Start with those suet blocks. Most stores stock about a dozen kinds. I found myself attracted to one called “Berry Blast.” Birds that like bugs switch to berries in winter. Seemed obvious, I thought, that this suet cake offers those birds the best of both worlds: suet substituting for bugs merged with berries.
Then I read the nutrition label. The “berry” part came from artificial berry flavoring. Really? Artificial flavoring? As if birds choose foods for taste?
But the ingredients that followed, in order, weren’t so good: corn, milo, wheat, millet, black-oil sunflower seed, and, last, that artificial berry flavoring. Everything listed except sunflower seed is basically filler. Almost no songbirds eat milo or wheat, so experts call those grains “fillers.” Cracked corn and millet attract birds like grackles and blackbirds, and non-native house sparrows and starlings. Is that what you want eating your suet?

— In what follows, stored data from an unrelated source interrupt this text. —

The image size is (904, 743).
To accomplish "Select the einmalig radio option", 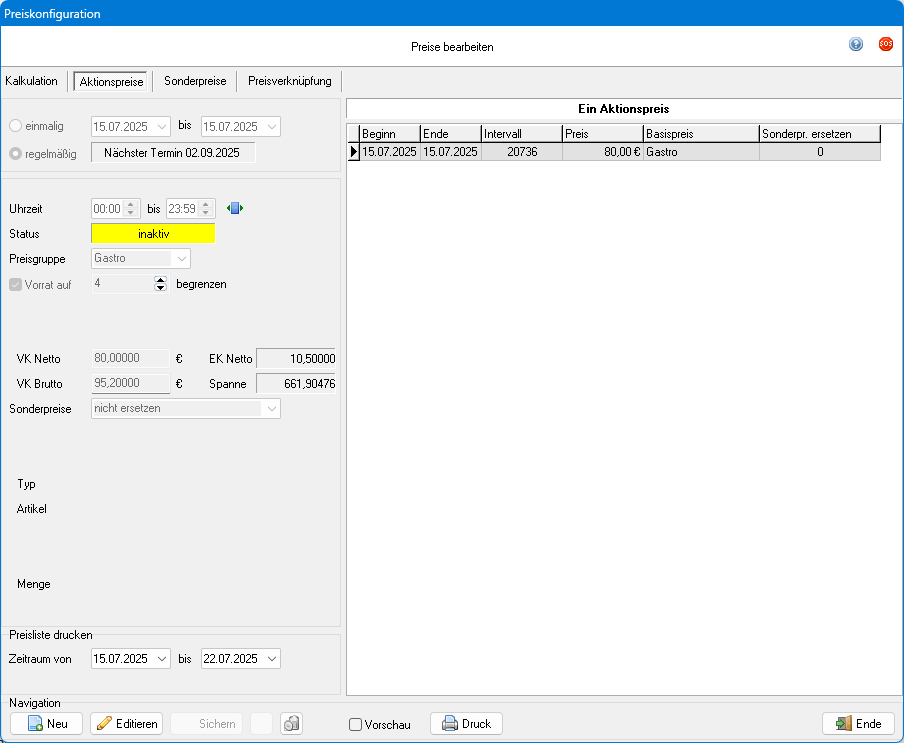I will 16,127.
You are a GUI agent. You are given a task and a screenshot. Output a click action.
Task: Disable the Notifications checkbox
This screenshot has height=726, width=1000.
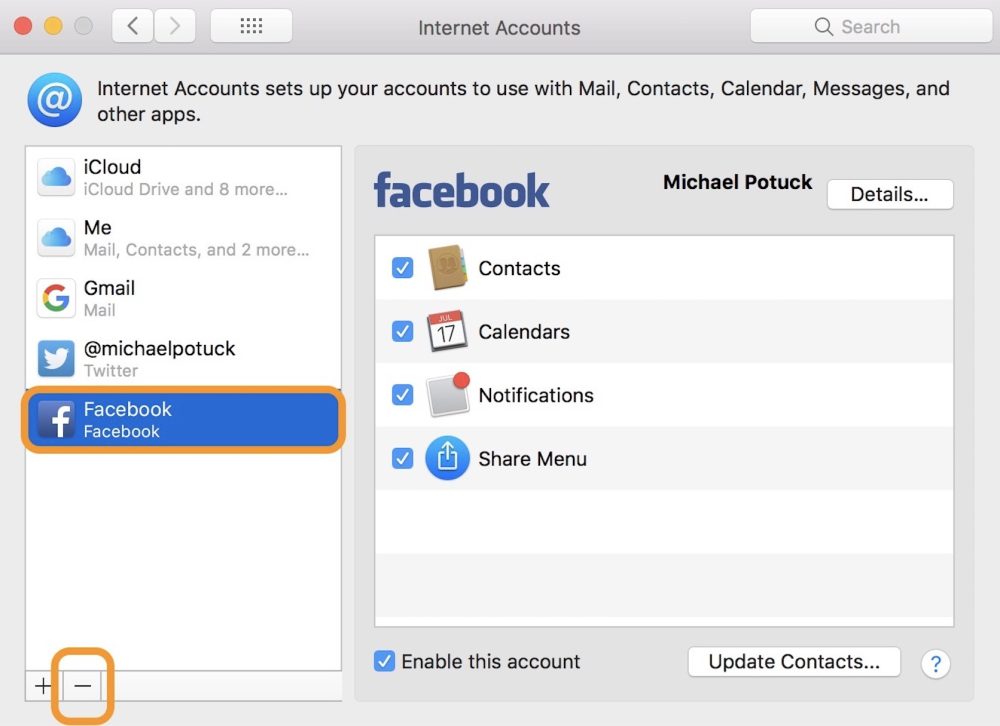pos(402,395)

Manufacturers add “fillers” for a reason. They can offer the same familiar-sized suet cake but with less pricey ingredients. Its cheaper price attracts customers. The result: higher per-cake manufacturer’s profit and less nutrition for birds. My personal observations suggest that birds take second place to profit.
What are we buying, then, if we choose low-fat suet blocks? We’re buying a marketing strategy. The product name sounds great, but the product isn’t. Be wary about all those different suet-cake varieties. Labels reveal they lack the variety the names suggest, and most lack nutrition birds need.
Now, let’s finish reading the label. The product has 4% protein and 30% fat—not great for birds, but probably for a different reason than you might suspect. In winter, birds need a diet rich in fat. They don’t have to worry about clogged arteries or weight gain; instead, they worry about surviving and keeping warm. Fat keeps birds warm.
Suet cakes should contain at least 90% fat. Cakes labeled “pure suet” surpass that level.
Label-reading extends also to mixed seed blends. One inexpensive bag labeled “Deluxe Blend” has as its first three ingredients milo, millet, and wheat. Fat content is only 4%. Did you notice the deceptive name? What’s “deluxe” about it? Other cheap blends include “grain products.” What’s that? Think “floor sweepings.”
On the other hand, a more expensive blend called “Nut and Fruit” has as its first ingredients black-oil sunflower, peanuts, hulled sunflower chips, and mixed feed nuts. Fat content hits 42%. But it’s pricey.
Finally, how do blends compare nutritionally with non-blended seeds? Safflower seed registers at 29% fat. Black-oil sunflower seed measures a similar 25% fat. Feed no-mess sunflower hearts, and fat content soars to 40%. But sunflower hearts cost more than in-the-hull seed.